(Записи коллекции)
____

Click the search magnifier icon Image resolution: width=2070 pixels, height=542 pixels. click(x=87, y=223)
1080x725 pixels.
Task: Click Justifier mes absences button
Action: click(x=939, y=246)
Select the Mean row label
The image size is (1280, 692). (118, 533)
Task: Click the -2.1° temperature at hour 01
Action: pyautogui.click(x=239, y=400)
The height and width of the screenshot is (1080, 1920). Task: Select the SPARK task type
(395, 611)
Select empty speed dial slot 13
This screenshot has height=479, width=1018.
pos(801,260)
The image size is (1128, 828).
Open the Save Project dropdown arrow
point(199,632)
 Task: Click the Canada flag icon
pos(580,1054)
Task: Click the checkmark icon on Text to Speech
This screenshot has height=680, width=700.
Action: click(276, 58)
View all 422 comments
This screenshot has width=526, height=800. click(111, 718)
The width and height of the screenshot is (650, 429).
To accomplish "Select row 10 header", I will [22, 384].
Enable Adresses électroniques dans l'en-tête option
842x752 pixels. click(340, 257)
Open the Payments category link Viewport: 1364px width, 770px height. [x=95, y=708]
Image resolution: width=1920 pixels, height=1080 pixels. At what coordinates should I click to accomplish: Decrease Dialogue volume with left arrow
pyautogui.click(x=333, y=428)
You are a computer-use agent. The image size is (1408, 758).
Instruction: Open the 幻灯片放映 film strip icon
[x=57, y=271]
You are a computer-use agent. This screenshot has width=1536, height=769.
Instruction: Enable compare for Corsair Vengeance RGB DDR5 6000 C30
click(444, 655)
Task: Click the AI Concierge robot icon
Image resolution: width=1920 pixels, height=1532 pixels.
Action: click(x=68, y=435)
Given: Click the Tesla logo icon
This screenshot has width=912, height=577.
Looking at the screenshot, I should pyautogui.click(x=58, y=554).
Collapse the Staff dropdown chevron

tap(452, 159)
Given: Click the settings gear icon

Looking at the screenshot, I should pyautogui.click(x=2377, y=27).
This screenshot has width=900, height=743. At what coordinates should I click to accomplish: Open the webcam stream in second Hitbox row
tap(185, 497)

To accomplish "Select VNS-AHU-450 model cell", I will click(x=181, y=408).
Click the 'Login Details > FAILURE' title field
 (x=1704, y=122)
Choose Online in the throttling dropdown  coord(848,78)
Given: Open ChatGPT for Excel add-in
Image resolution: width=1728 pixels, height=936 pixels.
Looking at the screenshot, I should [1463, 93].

____

• _Задача_:
Пожалуйста, верните без изменений строки от строки с «Image resolution: width=1920 pixels, height=1080» до строки с «tap(452, 159)» включительно.

• _Ответ на задание_:
Image resolution: width=1920 pixels, height=1080 pixels. At what coordinates should I click to accomplish: Decrease Dialogue volume with left arrow
pyautogui.click(x=333, y=428)
You are a computer-use agent. The image size is (1408, 758).
Instruction: Open the 幻灯片放映 film strip icon
[x=57, y=271]
You are a computer-use agent. This screenshot has width=1536, height=769.
Instruction: Enable compare for Corsair Vengeance RGB DDR5 6000 C30
click(444, 655)
Task: Click the AI Concierge robot icon
Image resolution: width=1920 pixels, height=1532 pixels.
Action: click(x=68, y=435)
Given: Click the Tesla logo icon
This screenshot has width=912, height=577.
Looking at the screenshot, I should pyautogui.click(x=58, y=554).
Collapse the Staff dropdown chevron

tap(452, 159)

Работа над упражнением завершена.